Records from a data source
========================================
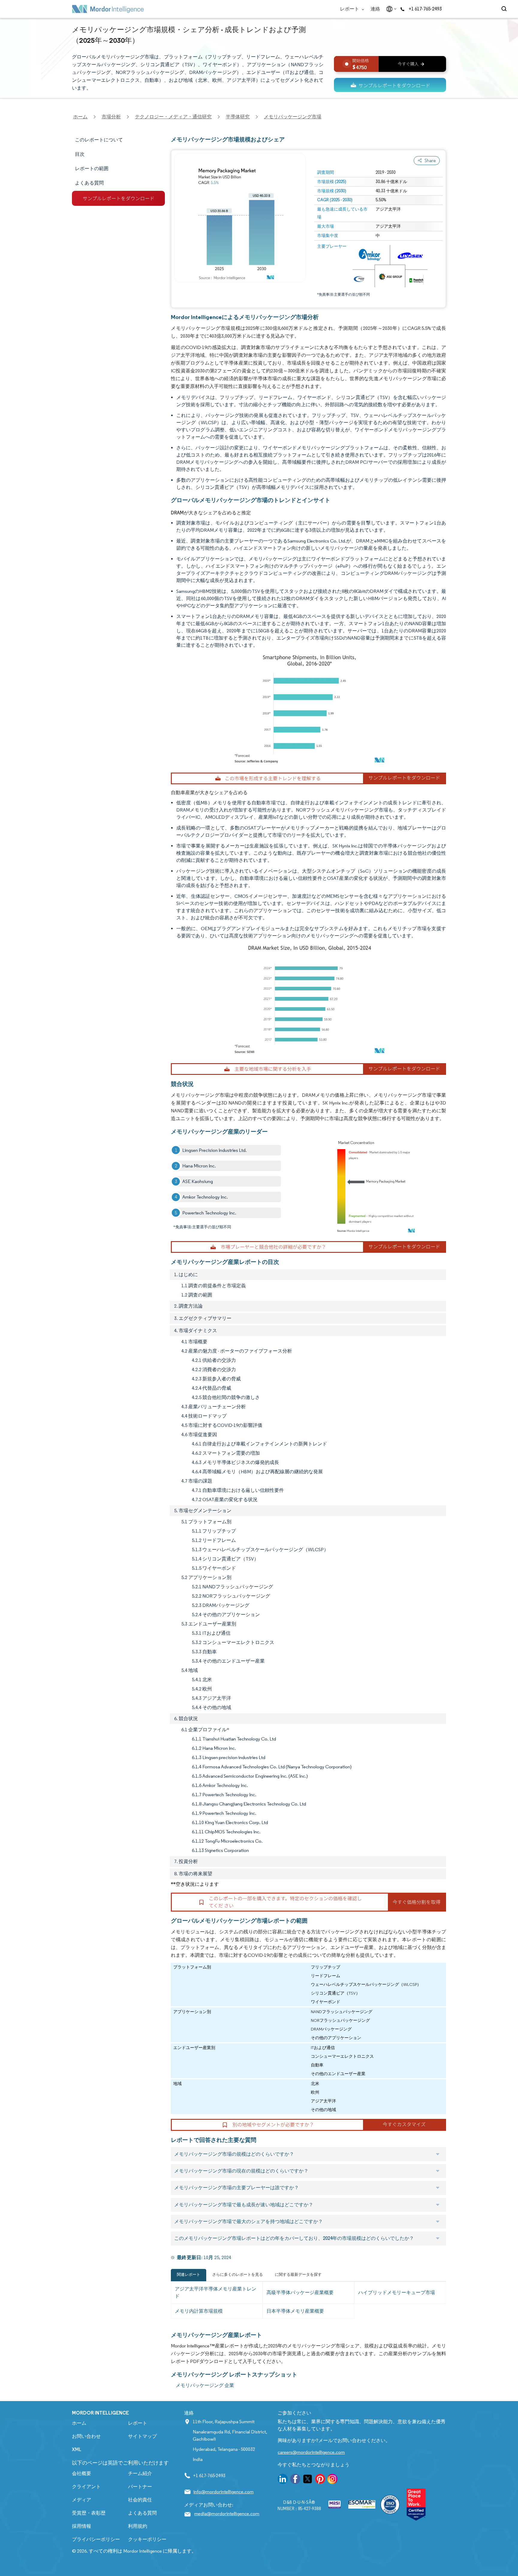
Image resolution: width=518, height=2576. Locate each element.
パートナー (140, 2486)
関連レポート (188, 2274)
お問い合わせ (86, 2436)
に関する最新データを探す (298, 2274)
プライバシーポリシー (96, 2539)
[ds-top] (390, 85)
========================================
— Work instructions —
Copy each record exactly. Leave any images out of the copy.

— Exercise solution —
Image resolution: width=518, height=2576. Locate each element.
パートナー (140, 2486)
関連レポート (188, 2274)
お問い合わせ (86, 2436)
に関する最新データを探す (298, 2274)
プライバシーポリシー (96, 2539)
[ds-top] (390, 85)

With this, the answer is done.